(Saved entries)
-- Opening Marker --

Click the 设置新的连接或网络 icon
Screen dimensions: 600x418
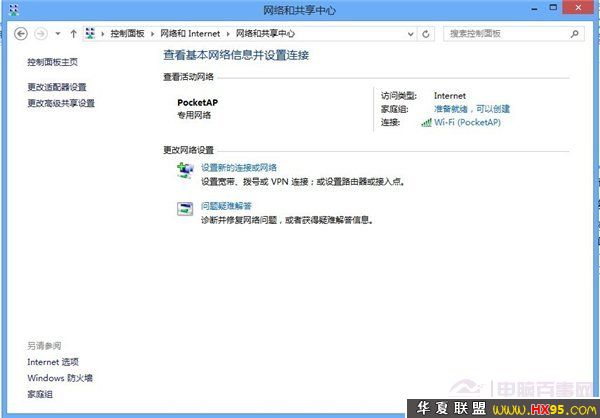[x=185, y=171]
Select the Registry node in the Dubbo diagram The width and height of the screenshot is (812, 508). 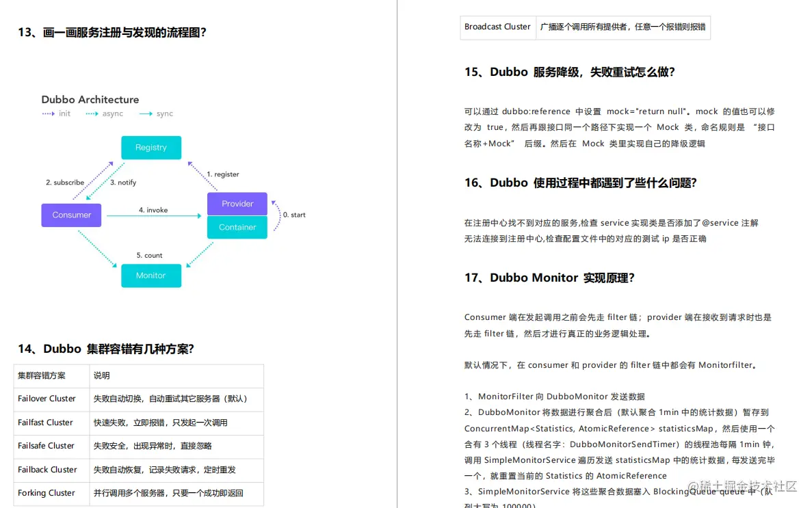pos(150,147)
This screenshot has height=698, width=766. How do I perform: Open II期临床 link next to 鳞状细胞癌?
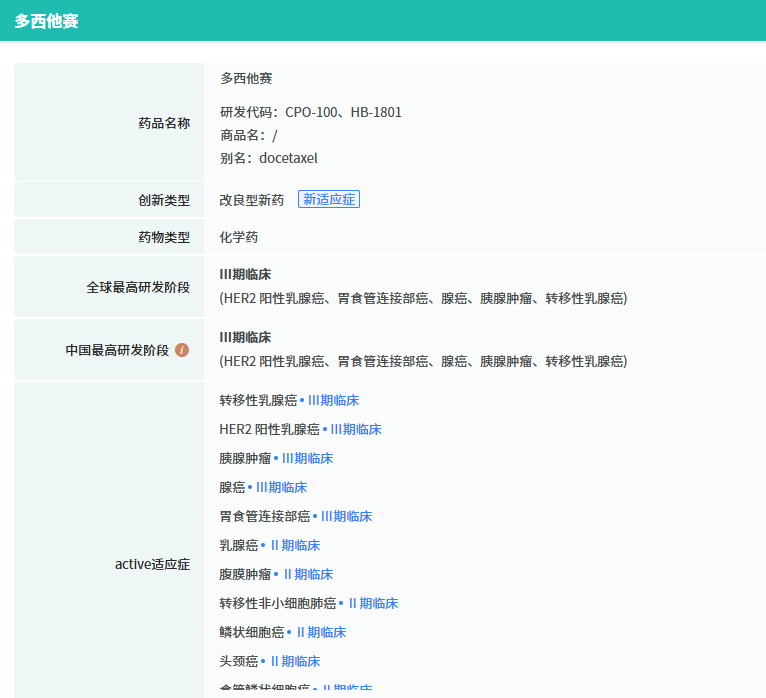(x=321, y=632)
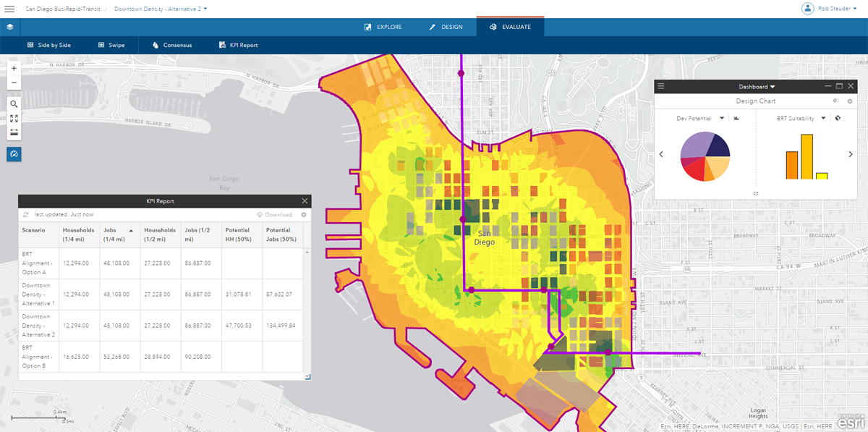Screen dimensions: 868x432
Task: Click the right arrow in the Design Chart carousel
Action: tap(852, 153)
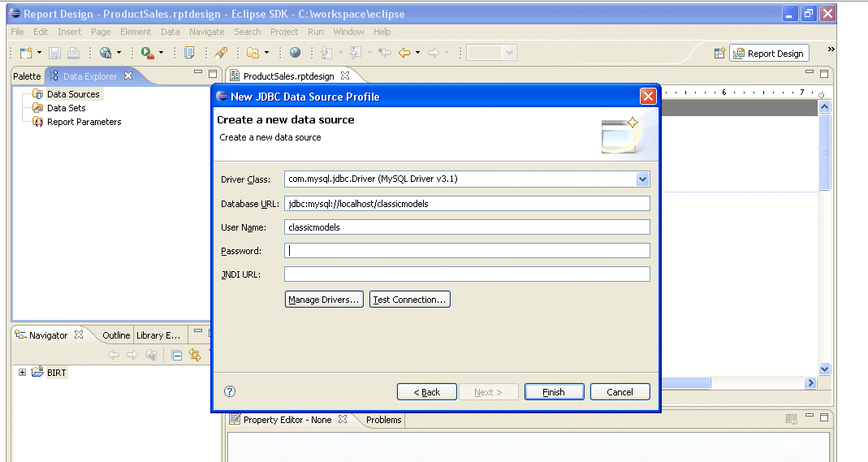Open the Navigate menu
The height and width of the screenshot is (462, 868).
click(x=206, y=32)
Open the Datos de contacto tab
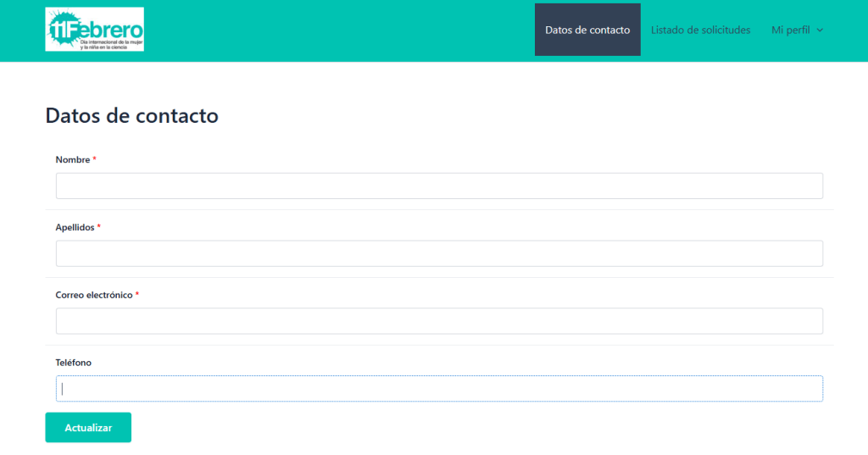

-- Closing Marker --

## WHAT NEEDS TO BE DONE:
An exact restatement of the lines from the one holding "This screenshot has" through the end of the entries, both ends included, is the whole answer. Pictures stay out.

## RESPONSE:
This screenshot has height=698, width=766. How do I perform: Open II期临床 link next to 鳞状细胞癌?
(x=321, y=632)
Screen dimensions: 868x432
Task: Click the right arrow in the Design Chart carousel
Action: tap(852, 153)
Open the Navigate menu
The height and width of the screenshot is (462, 868).
click(x=206, y=32)
Open the Datos de contacto tab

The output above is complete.